We find that respondents rebutted the presumption of permissive use.  Michael Kio, Monros store manager and Nichols’ superior, testified that he advised Nichols on more than one occasion of the companys longstanding policy proscribing an employees personal use of company vehicles, including the truck.  Nichols acknowledged to Kio that he was aware and understood this policy and that he did not have permission to operate the truck for personal use or use outside of business hours, and that it was to be used for store business only.  As Nichols stated in his written submission to Supreme Court, “I knew I was not supposed to be driving the company truck off company time.”  The statements of Kio and Nichols regarding company policy and their understanding of that policy proscribing personal use stand uncontradicted.  “Uncontradicted statements by both the vehicles owner and its driver that the driver was operating the vehicle without the owners permission will constitute substantial evidence that rebuts the presumption” (Britt v. Pharmacologic PET Servs., Inc., 36 A.D.3d at 1040, 828 N.Y.S.2d 630 [citation omitted];  see Country–Wide Ins. Co. v. National R.R. Passenger Corp., 6 N.Y.3d 172, 177–178, 811 N.Y.S.2d 302, 844 N.E.2d 756 [2006];  State Farm Fire & Cas. Co. v. Sajewski, 150 A.D.3d 1297, 1298, 56 N.Y.S.3d 204 [2017]).

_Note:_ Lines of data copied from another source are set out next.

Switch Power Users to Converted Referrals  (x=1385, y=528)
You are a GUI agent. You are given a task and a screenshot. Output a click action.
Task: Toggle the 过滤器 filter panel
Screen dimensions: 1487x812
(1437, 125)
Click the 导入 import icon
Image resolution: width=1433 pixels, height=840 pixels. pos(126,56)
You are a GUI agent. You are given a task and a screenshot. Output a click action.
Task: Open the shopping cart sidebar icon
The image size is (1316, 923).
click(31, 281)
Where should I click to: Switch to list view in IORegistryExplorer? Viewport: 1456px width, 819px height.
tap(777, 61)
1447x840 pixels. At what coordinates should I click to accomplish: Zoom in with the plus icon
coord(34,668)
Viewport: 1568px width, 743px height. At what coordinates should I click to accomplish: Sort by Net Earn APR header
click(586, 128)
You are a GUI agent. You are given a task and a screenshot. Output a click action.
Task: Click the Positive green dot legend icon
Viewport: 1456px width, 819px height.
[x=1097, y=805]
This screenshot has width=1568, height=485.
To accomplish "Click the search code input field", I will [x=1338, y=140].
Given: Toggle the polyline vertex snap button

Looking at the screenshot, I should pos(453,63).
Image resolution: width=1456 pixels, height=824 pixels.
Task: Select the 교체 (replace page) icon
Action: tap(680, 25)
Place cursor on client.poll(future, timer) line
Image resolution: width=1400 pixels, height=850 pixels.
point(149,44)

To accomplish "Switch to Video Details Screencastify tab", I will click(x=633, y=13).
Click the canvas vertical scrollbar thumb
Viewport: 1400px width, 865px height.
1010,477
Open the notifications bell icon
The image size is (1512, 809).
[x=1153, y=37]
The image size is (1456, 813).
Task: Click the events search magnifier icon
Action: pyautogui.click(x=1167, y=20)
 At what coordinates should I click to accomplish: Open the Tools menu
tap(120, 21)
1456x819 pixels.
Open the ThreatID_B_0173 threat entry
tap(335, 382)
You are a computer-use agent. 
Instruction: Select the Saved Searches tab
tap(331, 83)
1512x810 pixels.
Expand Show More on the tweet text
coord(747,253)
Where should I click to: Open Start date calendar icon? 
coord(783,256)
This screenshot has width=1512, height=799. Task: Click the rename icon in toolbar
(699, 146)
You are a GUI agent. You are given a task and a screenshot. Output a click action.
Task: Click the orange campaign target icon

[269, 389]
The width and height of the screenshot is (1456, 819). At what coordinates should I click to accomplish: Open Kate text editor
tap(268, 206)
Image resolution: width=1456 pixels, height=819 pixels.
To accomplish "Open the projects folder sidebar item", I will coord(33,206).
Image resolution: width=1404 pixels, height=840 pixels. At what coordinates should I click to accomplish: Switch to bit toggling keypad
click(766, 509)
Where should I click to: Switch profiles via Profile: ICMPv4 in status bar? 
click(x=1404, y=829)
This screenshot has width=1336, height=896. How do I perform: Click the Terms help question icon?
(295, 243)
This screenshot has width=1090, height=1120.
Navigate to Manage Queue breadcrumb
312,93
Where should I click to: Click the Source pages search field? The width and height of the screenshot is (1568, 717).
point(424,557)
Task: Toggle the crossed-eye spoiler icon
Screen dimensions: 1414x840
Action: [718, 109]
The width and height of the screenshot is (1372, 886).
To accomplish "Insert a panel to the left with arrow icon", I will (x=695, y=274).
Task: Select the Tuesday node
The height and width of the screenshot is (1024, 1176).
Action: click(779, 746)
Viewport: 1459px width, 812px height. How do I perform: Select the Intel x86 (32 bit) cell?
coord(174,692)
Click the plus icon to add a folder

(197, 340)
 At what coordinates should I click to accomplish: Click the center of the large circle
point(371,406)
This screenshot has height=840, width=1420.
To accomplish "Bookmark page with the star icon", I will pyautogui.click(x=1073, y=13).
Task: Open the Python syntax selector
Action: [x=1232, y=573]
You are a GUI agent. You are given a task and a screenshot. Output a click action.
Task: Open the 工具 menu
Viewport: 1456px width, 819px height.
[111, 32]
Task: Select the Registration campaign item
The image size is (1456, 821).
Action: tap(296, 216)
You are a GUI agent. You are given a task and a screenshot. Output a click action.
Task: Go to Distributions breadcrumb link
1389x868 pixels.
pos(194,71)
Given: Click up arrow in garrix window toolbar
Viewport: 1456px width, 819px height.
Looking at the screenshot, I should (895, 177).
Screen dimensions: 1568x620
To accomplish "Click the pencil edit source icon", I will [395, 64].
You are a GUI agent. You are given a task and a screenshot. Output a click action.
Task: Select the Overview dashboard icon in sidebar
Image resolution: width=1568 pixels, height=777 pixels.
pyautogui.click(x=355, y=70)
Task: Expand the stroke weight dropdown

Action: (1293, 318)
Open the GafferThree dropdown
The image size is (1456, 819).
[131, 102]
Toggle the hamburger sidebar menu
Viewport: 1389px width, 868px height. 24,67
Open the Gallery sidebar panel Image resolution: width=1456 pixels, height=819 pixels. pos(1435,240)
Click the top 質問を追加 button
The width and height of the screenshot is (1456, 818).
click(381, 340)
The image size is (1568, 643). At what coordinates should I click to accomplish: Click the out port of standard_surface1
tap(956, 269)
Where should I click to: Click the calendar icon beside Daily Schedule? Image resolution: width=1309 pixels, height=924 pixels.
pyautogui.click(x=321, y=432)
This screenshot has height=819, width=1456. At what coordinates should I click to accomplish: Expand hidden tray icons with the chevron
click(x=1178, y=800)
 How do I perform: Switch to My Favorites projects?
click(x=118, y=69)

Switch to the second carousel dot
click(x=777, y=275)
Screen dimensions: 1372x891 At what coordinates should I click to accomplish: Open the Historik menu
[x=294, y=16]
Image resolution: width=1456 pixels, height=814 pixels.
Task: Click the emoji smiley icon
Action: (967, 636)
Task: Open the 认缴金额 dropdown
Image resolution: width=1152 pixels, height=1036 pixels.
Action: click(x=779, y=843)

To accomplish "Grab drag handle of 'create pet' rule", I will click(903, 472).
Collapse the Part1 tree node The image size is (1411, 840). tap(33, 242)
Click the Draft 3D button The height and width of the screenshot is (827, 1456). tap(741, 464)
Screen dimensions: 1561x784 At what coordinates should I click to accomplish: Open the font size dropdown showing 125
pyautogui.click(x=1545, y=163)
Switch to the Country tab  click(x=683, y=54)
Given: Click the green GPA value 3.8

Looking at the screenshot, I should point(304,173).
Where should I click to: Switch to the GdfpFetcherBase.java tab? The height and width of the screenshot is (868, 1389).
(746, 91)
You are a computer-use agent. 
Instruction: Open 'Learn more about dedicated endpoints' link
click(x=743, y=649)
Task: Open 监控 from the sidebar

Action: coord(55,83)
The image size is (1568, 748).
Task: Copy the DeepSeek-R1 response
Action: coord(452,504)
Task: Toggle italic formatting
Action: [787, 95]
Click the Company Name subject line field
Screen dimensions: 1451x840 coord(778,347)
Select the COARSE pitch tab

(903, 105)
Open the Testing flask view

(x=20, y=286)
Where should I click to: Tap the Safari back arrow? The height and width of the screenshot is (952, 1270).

Here, Kio went a step further and took steps to prevent permissive use by reiterating to Nichols that he could not use the truck for personal use, after hours, and, at one point, removing the fuel pump fuse to the truck, which rendered it inoperable for a time.  Petitioner claims in opposition to respondents’ evidence that Kios testimony that he had suspected that Nichols may have used the truck outside of business hours and that Nichols likely replaced the fuel pump fuse gives credence to the suspicion of personal use.  However, said contention is mere supposition, at best.  Kio emphasized that he never actually saw Nichols driving the vehicle other than on company business.  With respect to the basis for Kios prior suspicions – i.e., his observation, when he arrived in the morning, that the truck was in Monros parking lot outside of the garage where it was stored overnight – Nichols had a business reason to so move the truck.  Moreover, such use is a far cry from Nichols’ driving the truck after business hours and miles from the Monro store, as he did on the night of the accident.  In our view, such mere suspicion is insufficient to overcome the evidence presented through Kios and Nichols’ unrefuted testimony negating the presumption of permissive use.  In short, respondents adduced sufficient evidence to demonstrate that Monro, through Kio, did not expressly or impliedly consent to Nichols after hours and personal use of the truck and thus they overcame the presumption of consent to operate.  Accordingly, there is a valid uninsured motorist claim and Supreme Court should have denied petitioners application to stay arbitration.

ORDERED that the order is reversed, on the law, with costs, and application denied.

Colangelo, J.

Egan Jr., J.P., Clark, Aarons and Reynolds Fitzgerald, JJ., concur.